Saved entries:
▼

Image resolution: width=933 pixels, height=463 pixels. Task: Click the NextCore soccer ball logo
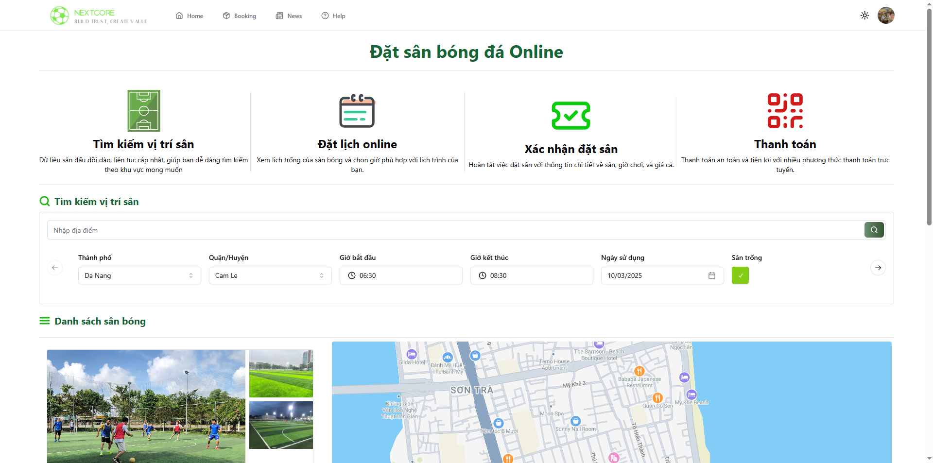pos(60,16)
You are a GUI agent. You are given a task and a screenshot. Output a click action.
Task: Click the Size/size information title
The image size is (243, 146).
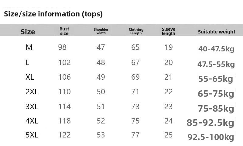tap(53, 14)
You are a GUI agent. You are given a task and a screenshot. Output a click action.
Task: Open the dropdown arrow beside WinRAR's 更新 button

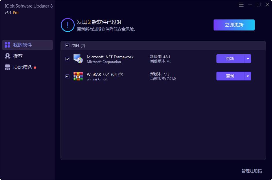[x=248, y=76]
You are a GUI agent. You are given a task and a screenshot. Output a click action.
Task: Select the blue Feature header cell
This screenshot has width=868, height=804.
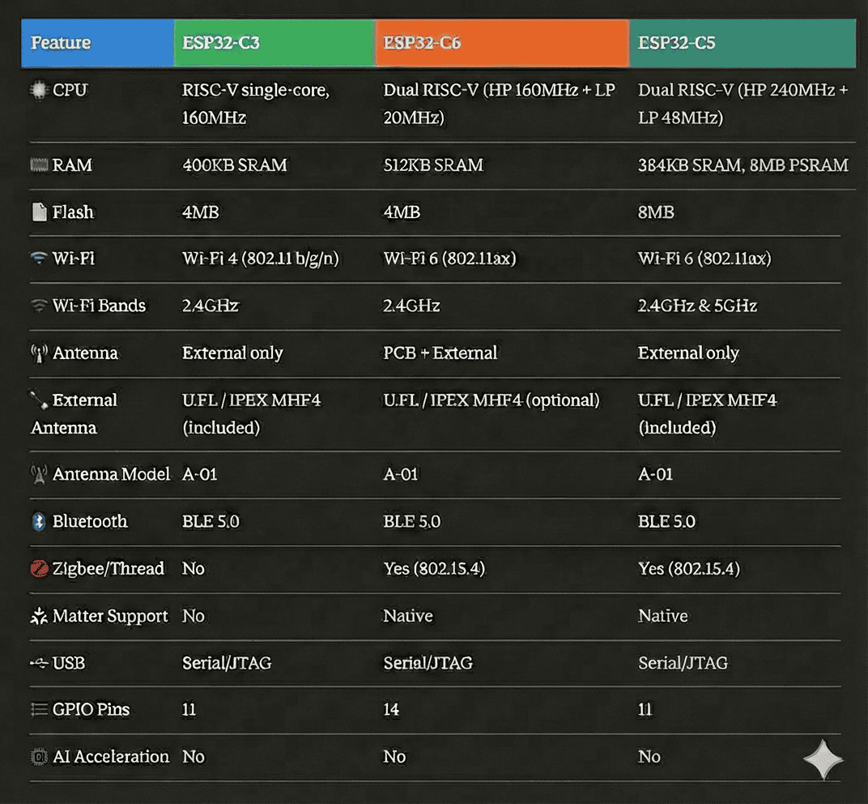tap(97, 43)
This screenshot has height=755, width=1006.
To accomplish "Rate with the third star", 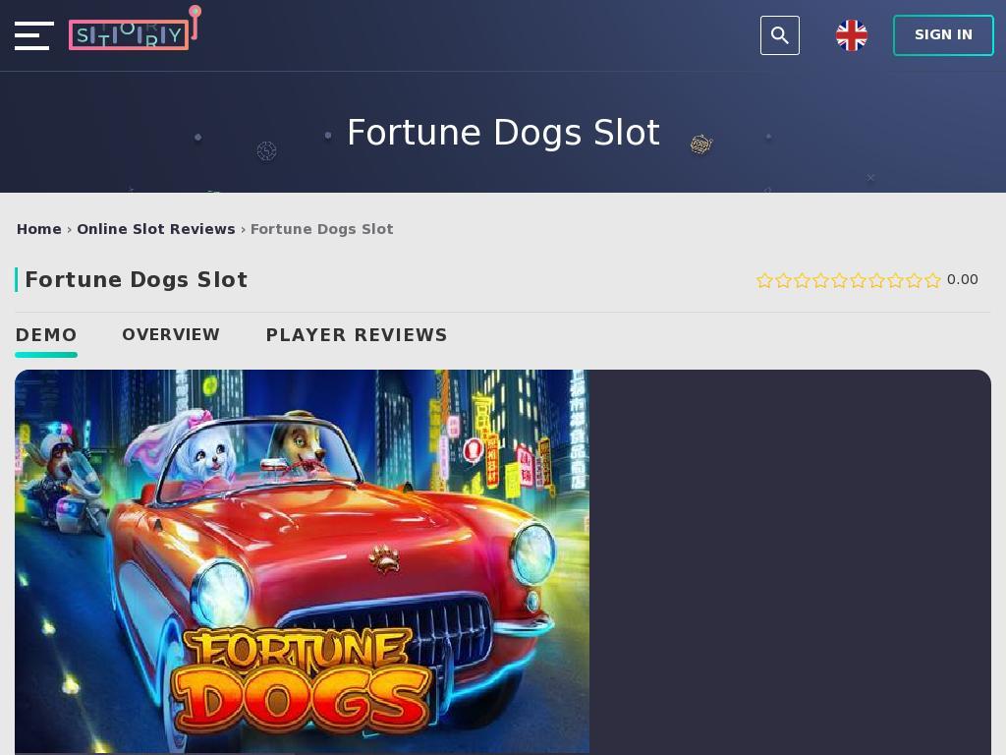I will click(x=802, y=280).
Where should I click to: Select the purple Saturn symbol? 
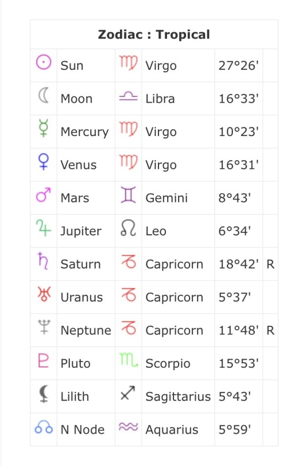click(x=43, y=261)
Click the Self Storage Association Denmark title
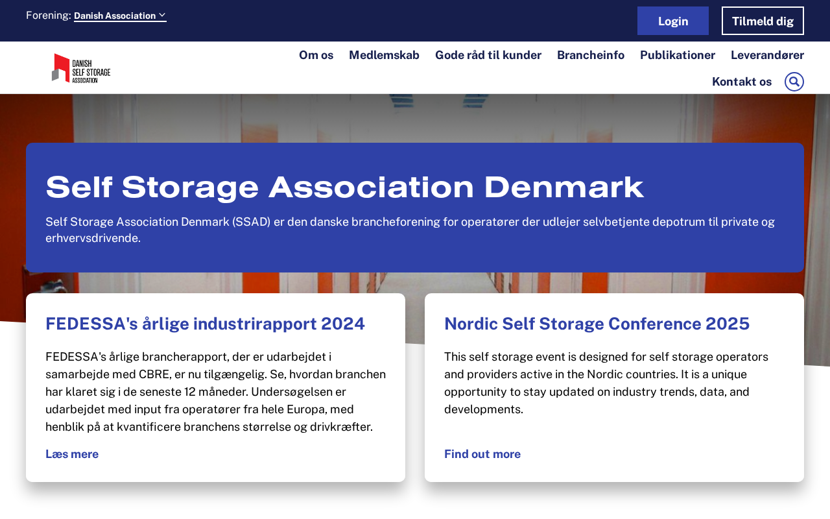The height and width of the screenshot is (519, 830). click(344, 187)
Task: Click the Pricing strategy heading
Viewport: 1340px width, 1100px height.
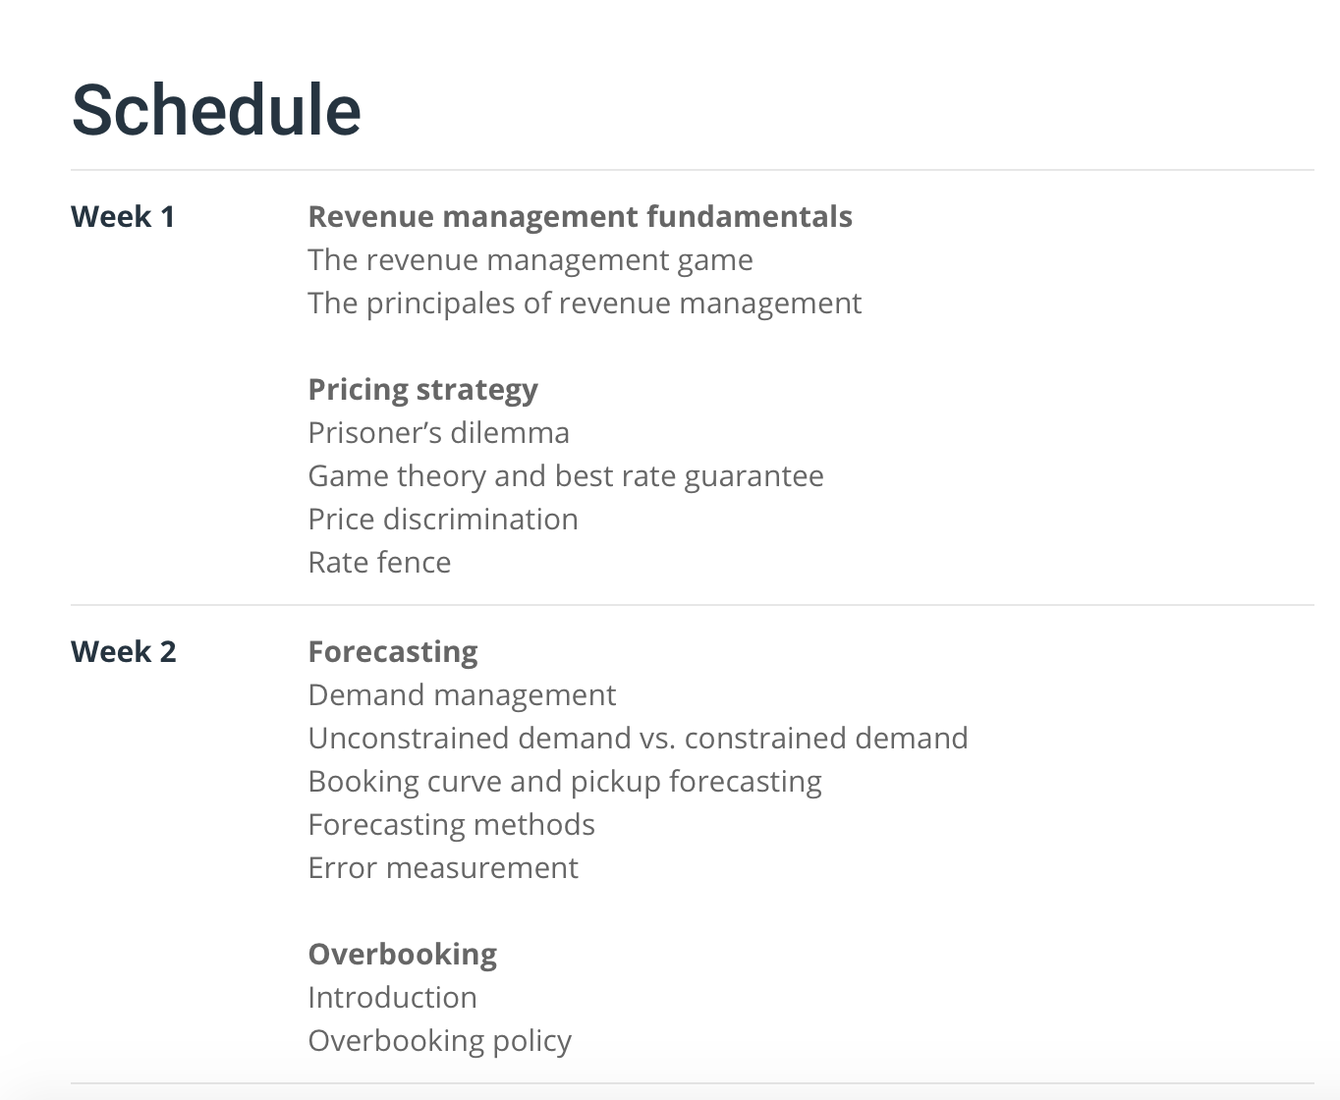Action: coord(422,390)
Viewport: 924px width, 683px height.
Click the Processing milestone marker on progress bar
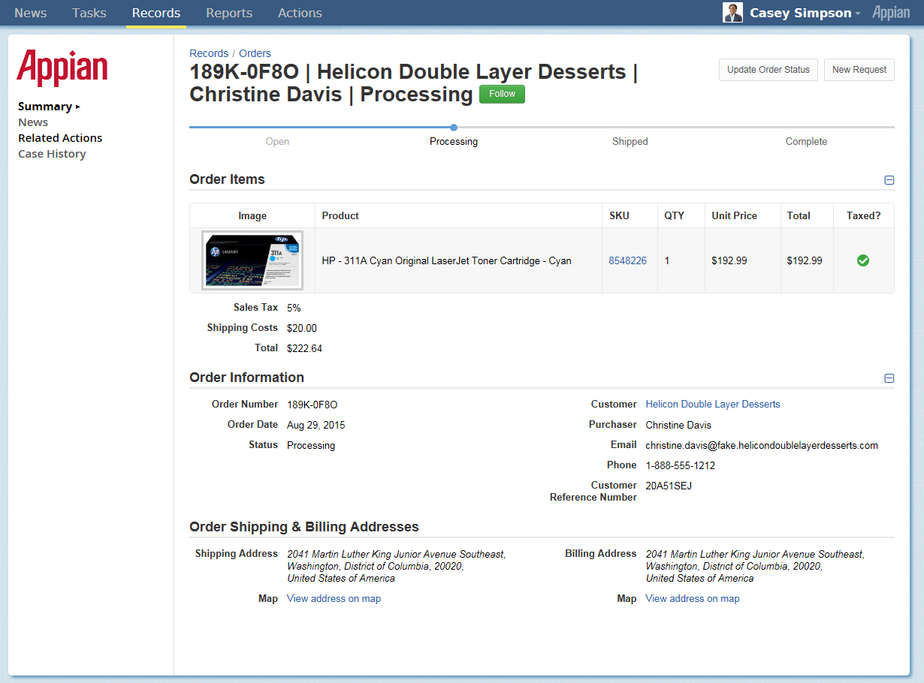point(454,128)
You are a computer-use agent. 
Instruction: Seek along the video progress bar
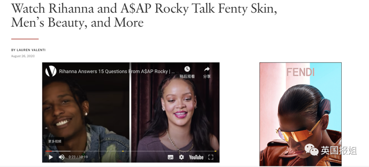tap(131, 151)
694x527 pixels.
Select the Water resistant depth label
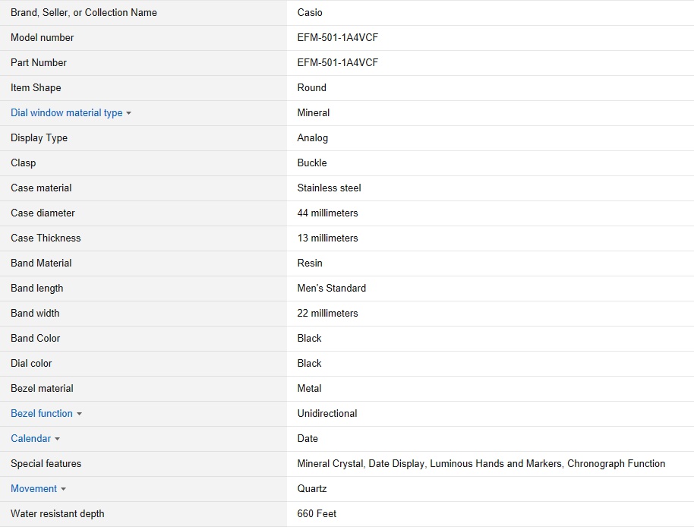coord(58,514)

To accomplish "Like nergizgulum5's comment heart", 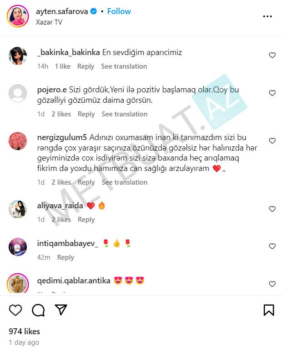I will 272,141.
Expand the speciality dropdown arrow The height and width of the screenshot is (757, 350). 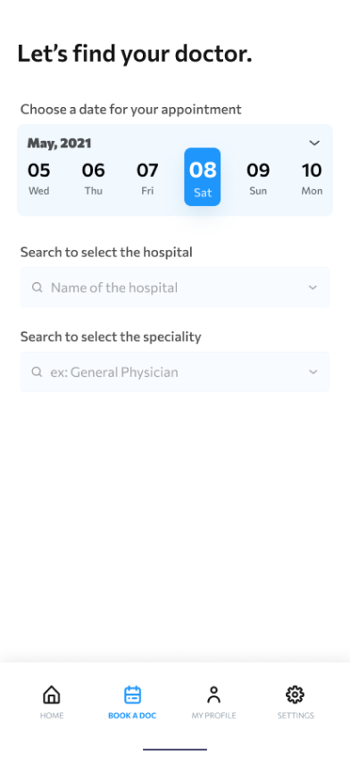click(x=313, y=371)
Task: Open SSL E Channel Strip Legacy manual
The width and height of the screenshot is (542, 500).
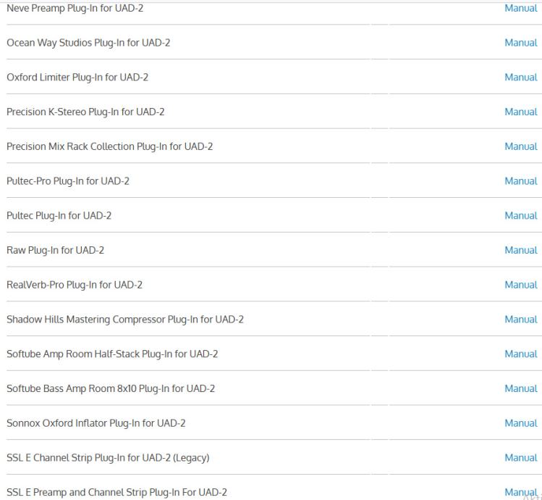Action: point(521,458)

▲

* [To do]: Leave out any pictures and return exactly the lines from the beginning of the data through the line with "This screenshot has height=755, width=1006.", inclusive.

* [Exercise answer]:
Image resolution: width=933 pixels, height=463 pixels. Task: Click the NextCore soccer ball logo
pos(60,16)
You are a GUI agent. You are given a task and a screenshot. Output a click action.
Task: Click the Size/size information title
The image size is (243, 146).
tap(53, 14)
You are a GUI agent. You are given a task and a screenshot. Output a click action.
Task: Open the dropdown arrow beside WinRAR's 更新 button

[x=248, y=76]
You are a GUI agent. You are given a task and a screenshot. Output a click action.
Task: Select the blue Feature header cell
This screenshot has width=868, height=804.
tap(97, 43)
This screenshot has height=755, width=1006.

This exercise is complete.